“I Can’t Believe I Was So Stupid” Says Recently Married Groom
Kevin Donnellan (55), who married his partner after 18 months of romancing, arrived home from work on his first day back at Hoody’s Pub only to find his new bride on her second bottle of vodka with her false teeth sitting on the table beside her, singing sorrowful songs about emigration to America.
“Not only did I not know she drank, I wasn’t aware she didn’t have her own teeth. None of them. But she’s a deadly singer.”
Donnellan revealed it took more than 15 minutes for confirmation that the woman swaying on his settee was the woman he’d married a week ago.
“I noticed a scar she has on her shoulder from when she was bitten there by a mink when fishing near Drumragh in the 70s. I can’t believe I didn’t know she had false teeth.

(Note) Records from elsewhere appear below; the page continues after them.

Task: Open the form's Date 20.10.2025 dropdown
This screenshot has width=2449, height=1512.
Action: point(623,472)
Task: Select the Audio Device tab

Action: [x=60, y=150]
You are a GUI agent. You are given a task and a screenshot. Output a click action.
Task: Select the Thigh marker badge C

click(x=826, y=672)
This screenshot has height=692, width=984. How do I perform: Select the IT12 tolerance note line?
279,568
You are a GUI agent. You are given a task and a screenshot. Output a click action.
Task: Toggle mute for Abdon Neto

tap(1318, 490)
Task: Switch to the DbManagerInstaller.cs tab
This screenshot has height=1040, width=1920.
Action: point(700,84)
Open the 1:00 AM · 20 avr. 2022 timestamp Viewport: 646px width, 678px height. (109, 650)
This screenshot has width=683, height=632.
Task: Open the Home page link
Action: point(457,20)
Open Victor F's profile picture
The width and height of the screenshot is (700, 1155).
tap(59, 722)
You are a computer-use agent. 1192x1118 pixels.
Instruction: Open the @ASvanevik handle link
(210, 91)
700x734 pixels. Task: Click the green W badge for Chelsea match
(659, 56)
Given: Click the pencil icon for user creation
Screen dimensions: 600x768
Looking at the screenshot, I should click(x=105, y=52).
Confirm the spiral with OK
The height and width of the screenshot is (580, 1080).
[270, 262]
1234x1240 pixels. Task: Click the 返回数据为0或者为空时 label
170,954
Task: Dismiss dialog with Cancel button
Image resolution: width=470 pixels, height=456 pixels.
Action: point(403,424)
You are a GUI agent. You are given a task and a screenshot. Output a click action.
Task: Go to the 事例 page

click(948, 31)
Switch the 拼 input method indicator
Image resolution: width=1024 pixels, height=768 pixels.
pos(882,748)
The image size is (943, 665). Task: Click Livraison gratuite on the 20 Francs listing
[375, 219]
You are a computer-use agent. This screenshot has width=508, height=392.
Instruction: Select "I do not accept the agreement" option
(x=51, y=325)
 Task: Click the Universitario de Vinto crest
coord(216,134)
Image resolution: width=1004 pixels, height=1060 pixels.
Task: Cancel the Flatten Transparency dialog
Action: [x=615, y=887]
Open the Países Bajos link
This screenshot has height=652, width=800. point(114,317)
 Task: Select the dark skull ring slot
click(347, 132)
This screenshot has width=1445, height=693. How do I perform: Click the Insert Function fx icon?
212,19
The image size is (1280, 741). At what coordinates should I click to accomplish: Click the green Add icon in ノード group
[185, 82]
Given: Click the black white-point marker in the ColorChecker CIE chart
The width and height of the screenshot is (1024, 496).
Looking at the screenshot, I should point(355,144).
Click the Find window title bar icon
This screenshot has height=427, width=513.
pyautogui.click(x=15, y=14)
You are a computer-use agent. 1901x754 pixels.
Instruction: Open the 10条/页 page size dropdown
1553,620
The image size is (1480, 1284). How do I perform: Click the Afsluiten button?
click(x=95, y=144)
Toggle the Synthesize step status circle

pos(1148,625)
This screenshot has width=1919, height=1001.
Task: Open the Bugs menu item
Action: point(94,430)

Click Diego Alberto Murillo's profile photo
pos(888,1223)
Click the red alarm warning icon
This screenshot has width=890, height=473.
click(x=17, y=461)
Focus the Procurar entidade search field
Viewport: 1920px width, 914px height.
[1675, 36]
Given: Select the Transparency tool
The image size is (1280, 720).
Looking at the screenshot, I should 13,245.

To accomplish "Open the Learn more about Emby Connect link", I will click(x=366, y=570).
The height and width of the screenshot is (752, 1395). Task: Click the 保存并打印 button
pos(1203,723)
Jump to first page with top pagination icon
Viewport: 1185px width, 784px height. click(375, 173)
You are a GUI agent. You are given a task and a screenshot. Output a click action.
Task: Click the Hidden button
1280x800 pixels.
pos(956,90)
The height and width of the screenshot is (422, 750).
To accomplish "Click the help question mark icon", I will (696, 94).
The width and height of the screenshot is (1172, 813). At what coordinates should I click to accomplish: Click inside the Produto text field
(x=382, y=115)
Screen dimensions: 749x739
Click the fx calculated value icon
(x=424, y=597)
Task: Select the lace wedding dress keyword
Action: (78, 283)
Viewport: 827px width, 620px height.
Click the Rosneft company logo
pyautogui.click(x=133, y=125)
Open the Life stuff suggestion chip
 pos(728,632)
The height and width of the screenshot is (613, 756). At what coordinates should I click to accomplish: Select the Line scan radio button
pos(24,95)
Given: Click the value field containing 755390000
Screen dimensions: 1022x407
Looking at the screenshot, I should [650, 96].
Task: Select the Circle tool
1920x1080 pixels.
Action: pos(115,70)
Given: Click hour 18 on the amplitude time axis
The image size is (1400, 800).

To be fair, I wouldn’t be deadly into the kissing but looking back now I remember hearing a constant clacking sound every time we were at the matinee in the cinema.”
The genial barman also believed his wife was a tee-totaler but also admits he rarely saw his wife-to-be after 6pm since they started courting:
“She told me she’d be deadly tired at 5pm so I’d leave her home and pick her up the next day around 1pm and right enough she always had dark sunglasses on her. I urge all lads to spend a few days with their wives before taking the plunge. You need to have a good look at her first thing in the morning.”
Donnellan has yet to decide whether or not to give up on the marriage at this early stage, adding that she still looked rightly with her teeth out for a 53 year old and if he could get her onto the whiskey it could be something they could share whilst singing about old rebellions and risings.